The pro-abortion group NARAL has also called for activists to protest at the Court during Friday’s hearing in opposition to the ODH’s attempt to enforce Ohio’s medical safety law.
For years, Haskell had been operating on an ODH-approved variance that allowed him to continue operations as long as he had an agreement with two physicians to provide hospital care for his abortion patients that suffered from complications.
In January, the ODH declined to renew his variance out of frustration with Haskell’s unauthorized alterations to his agreements with an ever-changing list of troubled abortionists such as Walter T. Bowers.

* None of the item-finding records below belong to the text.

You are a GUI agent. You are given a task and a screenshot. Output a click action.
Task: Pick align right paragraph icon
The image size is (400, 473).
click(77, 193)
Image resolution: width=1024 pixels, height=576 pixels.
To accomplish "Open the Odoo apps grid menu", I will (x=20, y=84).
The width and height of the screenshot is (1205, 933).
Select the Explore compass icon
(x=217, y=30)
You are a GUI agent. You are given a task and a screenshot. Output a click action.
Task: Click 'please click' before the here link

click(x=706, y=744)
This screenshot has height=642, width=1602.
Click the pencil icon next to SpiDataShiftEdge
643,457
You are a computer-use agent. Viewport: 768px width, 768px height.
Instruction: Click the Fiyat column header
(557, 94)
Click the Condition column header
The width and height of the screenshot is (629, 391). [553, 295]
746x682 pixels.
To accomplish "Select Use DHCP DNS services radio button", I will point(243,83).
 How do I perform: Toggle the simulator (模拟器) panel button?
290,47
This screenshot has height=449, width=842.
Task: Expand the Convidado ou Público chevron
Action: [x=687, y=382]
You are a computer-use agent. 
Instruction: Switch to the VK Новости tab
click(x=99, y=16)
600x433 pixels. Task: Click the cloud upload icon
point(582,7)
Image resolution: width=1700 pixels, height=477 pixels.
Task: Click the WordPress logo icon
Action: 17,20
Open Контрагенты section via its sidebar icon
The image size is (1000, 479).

This placed Haskell in violation and forced the ODH to revoke his facility license and order him to close.
Bowers’ incompetence was publicly exposed by Operation Rescue, which discovered that he had been banned from the practice of obstetrics in Kentucky after his botched delivery of a wanted baby resulted in a dead child. He was placed on five years of probation and settled a claim with the parents for $250,000.
“There is a history of problems with this particular ambulatory surgery facility and operator,” an ODH spokeswoman told the Cincinnati Enquirer in January. “The agency no longer has confidence that this ambulatory surgery facility will take necessary steps to operate in accordance with regulations.”
Operation Rescue has recently documented four medical emergencies at Haskell’s two Ohio abortion clinics, raising serious concerns for patient safety. In March 2012, Haskell personally placed a 911 call from his Sharonville clinic and was heard laughing at the dispatcher who offered emergency information.
“How many closure orders does it take to shut down an illegal abortion operation in Ohio? We urge Judge Metz to uphold the ODH closure order in the interest of public safety and rule of law. We also call on the court to dismiss Haskell’s most recent frivolous lawsuit against the ODH for simply doing their duty to protect the public,” said Newman.